◆ HOW TO COMPLETE THIS TASK:
Below are several entries. Transcribe exactly those lines that fall from the one with "Click the green help icon beside 全部来源 title" through the one with "Expand the Project options dropdown", end lines included.

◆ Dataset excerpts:
-*-*-
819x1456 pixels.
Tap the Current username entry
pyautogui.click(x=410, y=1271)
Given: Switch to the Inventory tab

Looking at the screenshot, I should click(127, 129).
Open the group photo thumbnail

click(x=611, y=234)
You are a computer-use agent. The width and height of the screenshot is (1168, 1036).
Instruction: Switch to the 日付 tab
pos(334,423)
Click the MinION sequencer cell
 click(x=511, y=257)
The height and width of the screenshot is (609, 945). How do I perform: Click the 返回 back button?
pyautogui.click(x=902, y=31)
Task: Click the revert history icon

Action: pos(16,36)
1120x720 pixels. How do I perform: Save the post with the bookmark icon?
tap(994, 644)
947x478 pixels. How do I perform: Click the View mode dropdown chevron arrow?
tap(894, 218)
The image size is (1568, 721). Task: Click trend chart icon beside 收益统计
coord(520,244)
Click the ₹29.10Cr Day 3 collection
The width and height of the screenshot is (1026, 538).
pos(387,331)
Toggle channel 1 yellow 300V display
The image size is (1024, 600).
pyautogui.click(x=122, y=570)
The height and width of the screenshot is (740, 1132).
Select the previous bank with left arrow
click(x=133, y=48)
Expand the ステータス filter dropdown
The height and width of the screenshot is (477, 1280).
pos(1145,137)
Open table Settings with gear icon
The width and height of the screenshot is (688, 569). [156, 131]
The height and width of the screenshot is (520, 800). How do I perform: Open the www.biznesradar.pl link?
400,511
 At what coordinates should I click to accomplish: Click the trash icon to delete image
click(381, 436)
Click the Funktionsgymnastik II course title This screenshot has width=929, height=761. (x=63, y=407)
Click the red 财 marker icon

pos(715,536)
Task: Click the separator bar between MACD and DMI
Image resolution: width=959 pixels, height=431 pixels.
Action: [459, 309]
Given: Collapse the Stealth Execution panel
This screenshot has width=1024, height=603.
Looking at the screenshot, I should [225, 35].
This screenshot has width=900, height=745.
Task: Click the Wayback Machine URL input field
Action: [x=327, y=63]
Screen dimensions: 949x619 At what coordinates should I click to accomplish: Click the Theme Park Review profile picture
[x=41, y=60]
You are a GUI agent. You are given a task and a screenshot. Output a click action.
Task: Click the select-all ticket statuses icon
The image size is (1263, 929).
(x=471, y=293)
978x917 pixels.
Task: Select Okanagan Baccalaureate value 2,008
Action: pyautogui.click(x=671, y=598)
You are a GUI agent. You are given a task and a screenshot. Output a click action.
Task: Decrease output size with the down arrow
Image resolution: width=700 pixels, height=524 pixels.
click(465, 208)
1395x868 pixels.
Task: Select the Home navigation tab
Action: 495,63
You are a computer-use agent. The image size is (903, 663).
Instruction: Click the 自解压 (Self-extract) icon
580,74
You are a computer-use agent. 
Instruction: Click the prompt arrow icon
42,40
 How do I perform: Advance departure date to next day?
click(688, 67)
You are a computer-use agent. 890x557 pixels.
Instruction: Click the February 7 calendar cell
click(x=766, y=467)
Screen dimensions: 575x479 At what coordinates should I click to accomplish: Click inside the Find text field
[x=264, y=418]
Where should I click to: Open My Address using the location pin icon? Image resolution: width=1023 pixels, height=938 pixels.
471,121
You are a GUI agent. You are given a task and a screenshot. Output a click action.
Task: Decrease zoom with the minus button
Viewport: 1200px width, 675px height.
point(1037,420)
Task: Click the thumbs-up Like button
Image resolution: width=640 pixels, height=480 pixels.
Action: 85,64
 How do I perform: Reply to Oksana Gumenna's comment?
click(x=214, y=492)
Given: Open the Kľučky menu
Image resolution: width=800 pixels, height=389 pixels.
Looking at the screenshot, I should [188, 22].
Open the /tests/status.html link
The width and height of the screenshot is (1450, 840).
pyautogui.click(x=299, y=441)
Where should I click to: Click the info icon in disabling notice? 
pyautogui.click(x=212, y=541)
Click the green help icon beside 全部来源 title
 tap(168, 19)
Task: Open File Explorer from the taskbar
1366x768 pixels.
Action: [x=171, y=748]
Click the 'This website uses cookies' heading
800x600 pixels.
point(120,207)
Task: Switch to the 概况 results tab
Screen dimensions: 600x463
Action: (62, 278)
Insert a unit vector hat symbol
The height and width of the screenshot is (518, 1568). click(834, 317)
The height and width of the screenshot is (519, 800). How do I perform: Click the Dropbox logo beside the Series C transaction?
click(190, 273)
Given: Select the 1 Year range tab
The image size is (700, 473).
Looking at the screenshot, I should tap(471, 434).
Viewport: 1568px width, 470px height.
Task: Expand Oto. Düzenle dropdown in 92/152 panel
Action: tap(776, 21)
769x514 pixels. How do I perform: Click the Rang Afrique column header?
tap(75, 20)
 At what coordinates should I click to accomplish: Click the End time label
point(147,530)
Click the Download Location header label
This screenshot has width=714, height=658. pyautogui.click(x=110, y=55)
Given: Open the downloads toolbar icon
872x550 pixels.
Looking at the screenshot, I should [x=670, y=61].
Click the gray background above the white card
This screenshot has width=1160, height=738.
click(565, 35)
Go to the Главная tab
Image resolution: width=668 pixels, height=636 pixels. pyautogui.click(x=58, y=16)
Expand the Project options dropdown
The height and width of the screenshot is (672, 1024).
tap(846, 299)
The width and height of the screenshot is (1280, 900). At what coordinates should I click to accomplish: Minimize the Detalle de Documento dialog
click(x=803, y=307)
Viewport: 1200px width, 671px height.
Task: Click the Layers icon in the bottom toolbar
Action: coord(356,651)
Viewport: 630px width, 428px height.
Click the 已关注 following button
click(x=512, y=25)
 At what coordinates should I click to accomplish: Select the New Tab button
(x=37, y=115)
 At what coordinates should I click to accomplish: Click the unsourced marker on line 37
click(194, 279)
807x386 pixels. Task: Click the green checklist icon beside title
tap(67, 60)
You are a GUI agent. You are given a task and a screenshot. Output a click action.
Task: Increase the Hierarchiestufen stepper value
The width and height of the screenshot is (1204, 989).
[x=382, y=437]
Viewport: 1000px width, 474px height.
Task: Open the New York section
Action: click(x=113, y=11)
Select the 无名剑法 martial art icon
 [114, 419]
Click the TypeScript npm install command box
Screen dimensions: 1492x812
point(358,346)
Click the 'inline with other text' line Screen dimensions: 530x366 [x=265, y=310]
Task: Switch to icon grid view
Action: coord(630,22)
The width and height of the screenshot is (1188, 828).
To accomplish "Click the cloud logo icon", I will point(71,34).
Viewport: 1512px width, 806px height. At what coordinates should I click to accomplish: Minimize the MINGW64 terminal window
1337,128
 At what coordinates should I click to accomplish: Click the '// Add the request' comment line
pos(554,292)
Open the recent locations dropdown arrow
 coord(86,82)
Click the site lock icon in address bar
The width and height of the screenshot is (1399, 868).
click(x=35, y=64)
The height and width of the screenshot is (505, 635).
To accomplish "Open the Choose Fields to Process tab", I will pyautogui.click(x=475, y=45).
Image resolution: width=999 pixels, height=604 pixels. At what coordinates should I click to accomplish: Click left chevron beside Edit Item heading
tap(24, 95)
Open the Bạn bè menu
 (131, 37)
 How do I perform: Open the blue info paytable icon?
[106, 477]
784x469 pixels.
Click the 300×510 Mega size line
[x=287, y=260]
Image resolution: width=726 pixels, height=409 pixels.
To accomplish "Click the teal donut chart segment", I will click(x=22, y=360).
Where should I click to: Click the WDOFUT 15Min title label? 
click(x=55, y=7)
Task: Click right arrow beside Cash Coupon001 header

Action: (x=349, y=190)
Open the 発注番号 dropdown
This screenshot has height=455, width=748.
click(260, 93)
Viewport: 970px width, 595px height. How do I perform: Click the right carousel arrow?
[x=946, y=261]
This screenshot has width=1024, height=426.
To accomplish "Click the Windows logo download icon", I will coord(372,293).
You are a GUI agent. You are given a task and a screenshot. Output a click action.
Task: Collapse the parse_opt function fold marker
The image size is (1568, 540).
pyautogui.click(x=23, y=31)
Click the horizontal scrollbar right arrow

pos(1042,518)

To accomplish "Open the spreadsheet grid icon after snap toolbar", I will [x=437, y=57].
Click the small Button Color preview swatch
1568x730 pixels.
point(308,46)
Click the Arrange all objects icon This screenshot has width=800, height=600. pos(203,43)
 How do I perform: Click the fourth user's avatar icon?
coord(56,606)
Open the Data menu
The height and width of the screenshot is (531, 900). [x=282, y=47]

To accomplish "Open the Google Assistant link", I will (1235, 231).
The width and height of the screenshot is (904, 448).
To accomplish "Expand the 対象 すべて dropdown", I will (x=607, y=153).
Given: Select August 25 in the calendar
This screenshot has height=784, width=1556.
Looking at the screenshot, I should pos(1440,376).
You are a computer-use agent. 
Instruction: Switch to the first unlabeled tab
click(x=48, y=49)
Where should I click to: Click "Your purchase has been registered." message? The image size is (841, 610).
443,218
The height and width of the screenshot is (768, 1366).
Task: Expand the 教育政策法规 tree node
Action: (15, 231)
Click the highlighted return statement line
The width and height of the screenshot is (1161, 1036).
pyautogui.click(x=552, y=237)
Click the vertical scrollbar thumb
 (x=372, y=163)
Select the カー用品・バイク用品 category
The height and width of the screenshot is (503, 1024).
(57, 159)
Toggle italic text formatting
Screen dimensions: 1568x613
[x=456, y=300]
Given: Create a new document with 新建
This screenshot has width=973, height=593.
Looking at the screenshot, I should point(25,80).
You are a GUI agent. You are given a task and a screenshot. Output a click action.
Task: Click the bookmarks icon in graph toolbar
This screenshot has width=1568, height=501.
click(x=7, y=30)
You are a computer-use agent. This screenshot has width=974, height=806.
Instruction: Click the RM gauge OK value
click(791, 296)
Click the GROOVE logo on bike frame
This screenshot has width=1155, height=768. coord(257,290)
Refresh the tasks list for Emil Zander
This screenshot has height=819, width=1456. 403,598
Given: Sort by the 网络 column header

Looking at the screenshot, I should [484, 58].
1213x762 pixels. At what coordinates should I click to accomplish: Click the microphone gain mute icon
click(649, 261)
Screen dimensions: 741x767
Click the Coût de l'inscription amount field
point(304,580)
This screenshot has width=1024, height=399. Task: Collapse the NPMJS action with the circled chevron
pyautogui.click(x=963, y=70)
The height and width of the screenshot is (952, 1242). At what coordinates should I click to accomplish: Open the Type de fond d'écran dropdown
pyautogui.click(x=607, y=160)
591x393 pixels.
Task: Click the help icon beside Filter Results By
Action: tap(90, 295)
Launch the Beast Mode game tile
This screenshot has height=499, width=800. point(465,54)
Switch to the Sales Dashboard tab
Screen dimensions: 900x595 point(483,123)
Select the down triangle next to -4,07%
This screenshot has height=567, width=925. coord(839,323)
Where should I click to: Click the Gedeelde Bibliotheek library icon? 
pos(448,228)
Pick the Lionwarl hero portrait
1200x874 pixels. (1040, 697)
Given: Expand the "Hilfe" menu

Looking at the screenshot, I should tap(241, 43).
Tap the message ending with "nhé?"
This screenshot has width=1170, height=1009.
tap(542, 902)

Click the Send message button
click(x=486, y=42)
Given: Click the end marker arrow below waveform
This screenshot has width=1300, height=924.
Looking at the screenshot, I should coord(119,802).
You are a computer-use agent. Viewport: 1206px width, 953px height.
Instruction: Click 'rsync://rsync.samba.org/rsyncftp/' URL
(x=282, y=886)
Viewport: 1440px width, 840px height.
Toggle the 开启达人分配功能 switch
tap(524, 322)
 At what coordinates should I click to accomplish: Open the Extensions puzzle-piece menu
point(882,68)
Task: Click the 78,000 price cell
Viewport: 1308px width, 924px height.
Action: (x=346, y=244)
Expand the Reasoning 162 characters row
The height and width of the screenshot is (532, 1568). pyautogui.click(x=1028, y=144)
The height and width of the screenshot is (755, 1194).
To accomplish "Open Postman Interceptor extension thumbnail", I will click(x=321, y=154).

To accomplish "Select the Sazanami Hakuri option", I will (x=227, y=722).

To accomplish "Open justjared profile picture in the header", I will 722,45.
-*-*-
◆ REPLY:
Click the green help icon beside 全部来源 title
 tap(168, 19)
Task: Open File Explorer from the taskbar
1366x768 pixels.
Action: [x=171, y=748]
Click the 'This website uses cookies' heading
800x600 pixels.
point(120,207)
Task: Switch to the 概况 results tab
Screen dimensions: 600x463
Action: (62, 278)
Insert a unit vector hat symbol
The height and width of the screenshot is (518, 1568). click(834, 317)
The height and width of the screenshot is (519, 800). How do I perform: Click the Dropbox logo beside the Series C transaction?
click(190, 273)
Given: Select the 1 Year range tab
The image size is (700, 473).
Looking at the screenshot, I should tap(471, 434).
Viewport: 1568px width, 470px height.
Task: Expand Oto. Düzenle dropdown in 92/152 panel
Action: tap(776, 21)
769x514 pixels. How do I perform: Click the Rang Afrique column header?
tap(75, 20)
 At what coordinates should I click to accomplish: Click the End time label
point(147,530)
Click the Download Location header label
This screenshot has width=714, height=658. pyautogui.click(x=110, y=55)
Given: Open the downloads toolbar icon
872x550 pixels.
Looking at the screenshot, I should [x=670, y=61].
Click the gray background above the white card
This screenshot has width=1160, height=738.
click(565, 35)
Go to the Главная tab
Image resolution: width=668 pixels, height=636 pixels. pyautogui.click(x=58, y=16)
Expand the Project options dropdown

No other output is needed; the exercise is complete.